Энергия П. выливается и в живописание подробностей, какими он ныне в избытке уснащает собственные россказни, стремясь сделать их длиннее, расширить испытательное поле. При этом он уже почти не слышит окружающих: случается, повторяешь ему полдюжины раз то-то и то-то, а он тут же забывает, потом переспрашивает, и уже по тону вопроса становится ясно, что суть дела его вовсе не волнует и вопрос-то он задает затем лишь, чтобы прервать ненароком воцарившееся молчание.
Собор Святого Петра. Сегодня мы зашли внутрь и убедились, что его внутреннее пространство ничем не лучше наружного. Апофеоз барочного позерства — и буквально ни одного достойного произведения («Пьета» Микеланджело не экспонировалась), которым можно было бы оправдать его. Собор представляется мне абсолютно мертвым зданием; гробницей, а не храмом. И десяти тысячам соборов Святого Петра не сравниться с Шартрским собором или даже Уэльским.
Постановка «Аиды» в термах Каракаллы [711] . Грандиозное зрелище, стопроцентно римское во всех компонентах. Абсурден сам его замысел. В картине торжественного шествия на уже переполненной сцене появляются целые полки статистов: в результате к концу по ней церемониальным маршем проходят то ли две, то ли три сотни людей и четыре лошади. «Браво, браво!» — восклицают итальянцы, завидев лошадей; и позже, когда у подножия храма в лунном свете появляется живой верблюд; и еще позже, когда под звуки контрабаса Аида картинно падает на колени. Тут срабатывает не музыка, a grand coup de theatre [712] . Итальянцев во всех видах искусства отличают широкие жесты. Барочность, роскошь, масштабность. У них нет представления о греческой форме, о свойственном французам чувстве фактуры или о британском недоговаривании. (В этом смысле Шекспир, Диккенс, Эмилия Бронте — «итальянцы».)
711
Огромный полуразрушенный архитектурный комплекс, построенный императором Каракаллой (188–217 гг.), вмещавший до полутора тысяч купальщиков.
712
Могущество театральной иллюзии (фр.).
Считается, что они сильнее чувствуют жизнь; но я думаю, они не чувствуют ее вообще: жестикуляция — суррогат чувства, отчуждающий от истинного переживания. Быть может, поэтому они — такой «солнечный», не затронутый неврозом народ. У них никогда не бывает избытка накопившихся внутри эмоций, не возникает нужды стряхнуть чувственное наваждение; они задумываются лишь о жесте, который должен воспоследовать.
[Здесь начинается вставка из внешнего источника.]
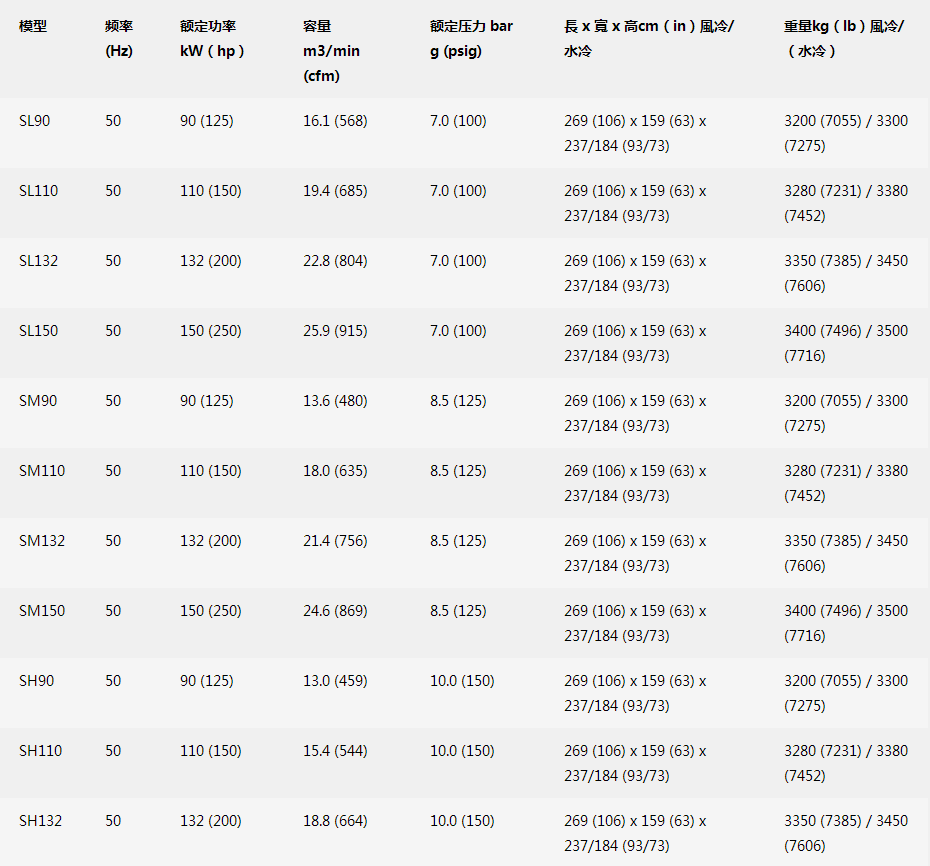Select the SH90 model cell

tap(37, 681)
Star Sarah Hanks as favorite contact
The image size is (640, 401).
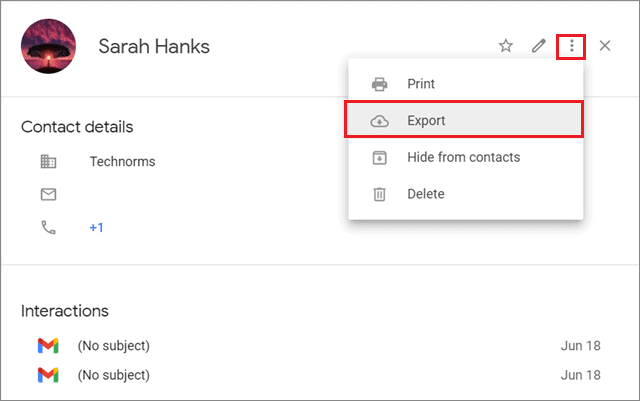pos(506,46)
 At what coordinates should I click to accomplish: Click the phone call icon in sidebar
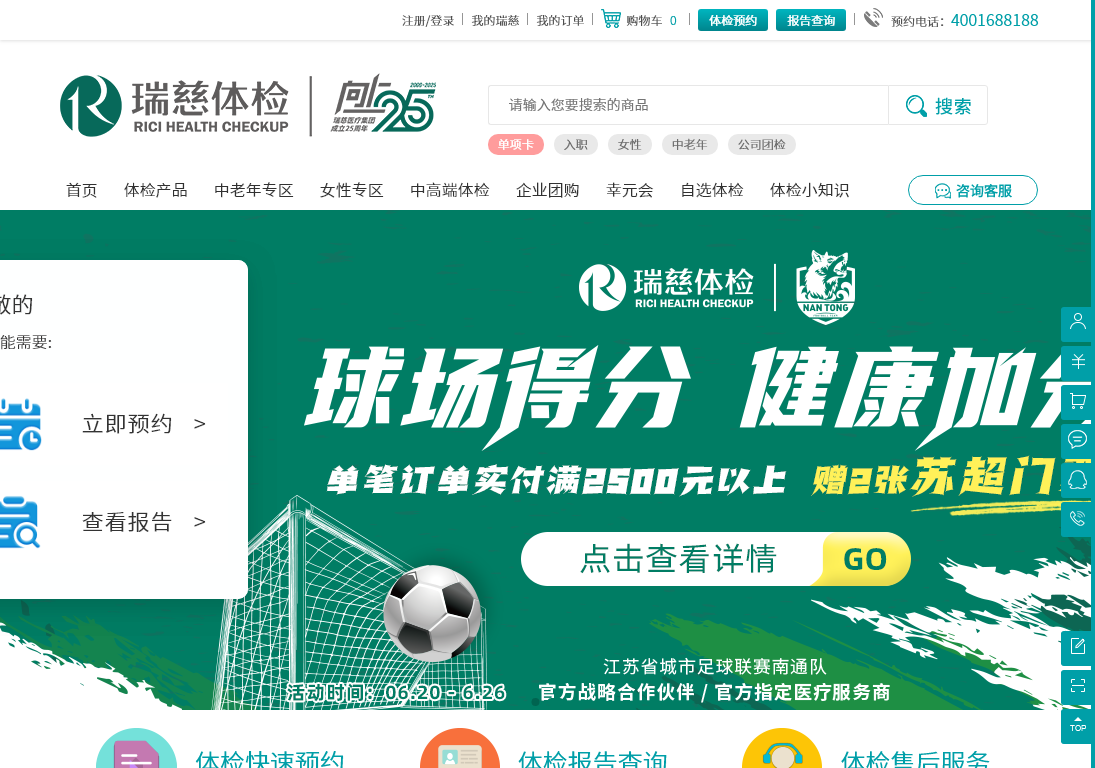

Субиако. Очень милый городок в горах. Прогулялись к двум монастырям бенедиктинцев. Остальные свернули назад после первого, я же двинулся к Сакро спеко [713] . Изящные фрески, монахи служат вечерню сначала в нижней церкви, потом в верхней. Необычные изображения Смерти, сидящей верхом на коне и пронзающей длинным мечом шею молодого охотника. На противоположной стене — едва скончавшаяся юная девушка в гробу, сквозь нежную плоть уже начинают проглядывать кости; далее — она же в виде скелета. Самое сильнодействующее memento mori, какое запечатлелось в моей памяти. Под козырьком двора — нахохлившееся воронье. Священный розовый куст: стремясь к умерщвлению плоти, святой бросился на куст шиповника, но тот тотчас же зацвел розами. Два монаха, пожилой и молодой, выходят из церкви после вечерни: старший пеняет младшему на то, что он рассмеялся во время службы, младший указывает на что-то на фреске, что якобы отвлекло его внимание. Как обычно, я почувствовал острый укол зависти к монашескому образу жизни, к его простоте, дисциплинированности и, самое главное, уединению.
713
«Священная пещера», в которой обитал отшельником св. Бенедикт до того, как основал несколько монастырей в Субиако и его окрестностях. Затем он перебрался в Моите-Кассино близ Неаполя, где и создал свой знаменитый Монастырский устав.
В этом монастыре, этом ласточкином гнезде, уединение поистине райское. Вверх через рощицу падуба по краю зеленой горной долины с ручьем в самом низу ведет тропинка; сужаясь, она сменяется узким пролетом каменных ступеней, спиралью огибающим откос скалы; по ним поднимаешься к небольшой готической веранде, с которой открывается вид на долину. На внутренней стороне стены — несколько превосходных фресок в стиле Перуджино.
Вечером — обратный путь в Рим: длинные зеленые долины, деревушки на холмах, осины, небосвод, от мягчайших голубых тонов переливающихся в янтарно-розовые.